[BLOCCO DI TESTO]:
####################
Originale: The Indipendent
http://znetitaly.altervista.org
24 ottobre 2013

In che modo la scissione tra Sunniti e Sciiti sta dividendo il mondo
di Robert Fisk
Traduzione di Maria Chiara Starace

La storica e profondamente tragica divisione del mondo musulmano tra Islam sunnita e Islam sciita, sta avendo ripercussioni a livello mondiale. La guerra civile della Siria, la vile alleanza americana con le autocrazie sunnite del Golfo Arabo e i sospetti sunniti e anche israeliani per l’Iran sciita, stanno influenzando perfino l’opera dell’ONU.

Il rifiuto scontroso dell’Arabia Saudita della settimana scorsa di prendere il proprio posto tra i membri non votanti del Consiglio di Sicurezza, un passo senza precedenti da parte di un membro dell’ONU, era inteso ad esprimere il dispiacere del monarca dittatoriale per il rifiuto di Washington di bombardare la Siria dopo l’uso delle armi chimiche a Damasco, ma rappresentava anche i timori sauditi che Obama potesse replicare all’apertura iraniana verso migliori relazioni con l’Occidente.

Il capo dei servizi segreti sauditi, il Principe Bandar bin Sultan, un vero compagno del Presidente George W.Bush nei suoi 20 anni come ambasciatore a Washington, ha ora  percosso il suo tamburo di latta per avvertire gli americani che l’Arabia Saudita opererà  un importante cambiamento nelle sue relazioni con gli Stati Uniti, non soltanto per il suo fallimento di attaccare la Siria, ma per la sua incapacità di  produrre un giusto accordo di pace israelo-palestinese.

Che cosa possa essere questo importante cambiamento, tranne che la solita aria fritta circa la sua indipendenza dalla politica estera statunitense, è un segreto che il principe si è tenuto per sé.

Israele, naturalmente, non perde mai l’occasione di pubblicizzare, piuttosto accuratamente, come molte delle sue linee di politica estera coincidano strettamente con quelle dei ricchi potentati del Golfo Arabo.

L’odio del regime siriano sciita-alawita, un sospetto inestinguibile dei piani nucleari dell’Iran sciita e un generale timore dell’espansione sciita, sta trasformando le monarchie sunnite arabe non elette, in alleati per procura dello Stato di Israele che spesso hanno giurato di distruggere. Non certo il tipo di opinione che il Principe Bandar desidera pubblicizzare.
####################
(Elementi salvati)
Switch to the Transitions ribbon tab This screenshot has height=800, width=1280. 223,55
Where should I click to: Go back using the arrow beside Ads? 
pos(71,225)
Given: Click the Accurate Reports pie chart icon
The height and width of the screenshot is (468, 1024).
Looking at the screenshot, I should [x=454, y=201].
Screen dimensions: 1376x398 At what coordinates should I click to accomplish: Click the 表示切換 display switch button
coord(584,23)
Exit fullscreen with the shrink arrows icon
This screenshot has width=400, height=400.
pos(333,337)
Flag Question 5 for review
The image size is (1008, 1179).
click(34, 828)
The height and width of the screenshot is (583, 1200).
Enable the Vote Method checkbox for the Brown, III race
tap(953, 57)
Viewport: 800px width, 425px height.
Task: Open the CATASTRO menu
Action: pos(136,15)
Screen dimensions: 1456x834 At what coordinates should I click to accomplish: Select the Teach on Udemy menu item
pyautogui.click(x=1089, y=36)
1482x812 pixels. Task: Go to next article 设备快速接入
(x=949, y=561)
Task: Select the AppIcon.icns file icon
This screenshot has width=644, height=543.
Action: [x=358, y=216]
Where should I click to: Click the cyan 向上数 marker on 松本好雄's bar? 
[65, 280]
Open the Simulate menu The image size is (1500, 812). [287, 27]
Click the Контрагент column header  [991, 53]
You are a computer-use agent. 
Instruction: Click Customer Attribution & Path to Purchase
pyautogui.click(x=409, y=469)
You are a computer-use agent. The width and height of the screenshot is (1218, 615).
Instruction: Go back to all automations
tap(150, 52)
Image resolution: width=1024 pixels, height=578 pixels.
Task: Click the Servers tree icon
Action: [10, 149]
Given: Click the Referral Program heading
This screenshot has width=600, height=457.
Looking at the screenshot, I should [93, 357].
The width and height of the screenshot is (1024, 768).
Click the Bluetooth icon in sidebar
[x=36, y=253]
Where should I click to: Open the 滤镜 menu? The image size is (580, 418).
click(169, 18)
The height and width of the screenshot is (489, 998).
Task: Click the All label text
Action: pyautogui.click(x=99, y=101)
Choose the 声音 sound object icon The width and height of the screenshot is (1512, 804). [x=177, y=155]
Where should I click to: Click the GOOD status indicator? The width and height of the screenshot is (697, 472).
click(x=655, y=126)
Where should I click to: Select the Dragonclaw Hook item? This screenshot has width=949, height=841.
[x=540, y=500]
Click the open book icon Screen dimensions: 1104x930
####################
[ESERCIZIO]: Prosegui, per favore, l'articolo sulla divisione tra sunniti e sciiti, riprendendo subito dopo la sua ultima frase.

[RISULTATO DELL'ESERCIZIO]:
Inoltre il più recente contributo dell’America alla pace in Medio Oriente, potrebbe essere la vendita per un valore di 10,8 miliardi di dollari di missili e armi all’Arabia Saudita e agli Emirati Arabi Uniti, anche essi sunniti, comprese le bombe GBU-39, armi carinamente chiamate bunker-buster, (letteralmente: distruttore di bunker) che sono bombe ad alta penetrazione che potrebbero essere usate contro l’Iran sciita. Israele, naturalmente, possiede proprio gli stessi tipi di armi.

Se lo sfortunato Signor Kerry, la cui risibile promessa di un attacco incredibilmente piccolo alla Siria lo ha reso lo zimbello del Medio Oriente, comprenda il grado in cui sta impegnando il suo paese con la parte sunnita nel più vecchio conflitto dell’Islam, oggetto di molte discussioni nel mondo arabo. La sua replica al rifiuto saudita di avere un posto nel Consiglio di Sicurezza dell’ONU, è stata quasi altrettanto strana.

Lunedì, dopo il pranzo nella residenza parigina del ministro degli Esteri saudita, Saud al-Faisal, Kerry per mezzo dei suoi soliti funzionari anonimi, ha detto che valutava la leadership dell’autocrazia nella regione, condivideva il desiderio di Riyadh di denuclearizzare l’Iran e di far finire la guerra siriana. Però l’insistenza di Kerry che il presidente siriano Bashar al-Assad e il suo regime debbano abbandonare il potere, significa che un governo sunnita prenderebbe il potere in  Siria; e il suo desiderio di disarmare l’Iran sciita, per quanto possa essere teorica la sua minaccia nucleare, assicurerebbe che il potere militare sunnita dominerebbe il Medio Oriente dal confine con l’Afghanistan al Mediterraneo.

Pochi si rendono conto che lo Yemen costituisce un altro dei campi di battaglia nella regione.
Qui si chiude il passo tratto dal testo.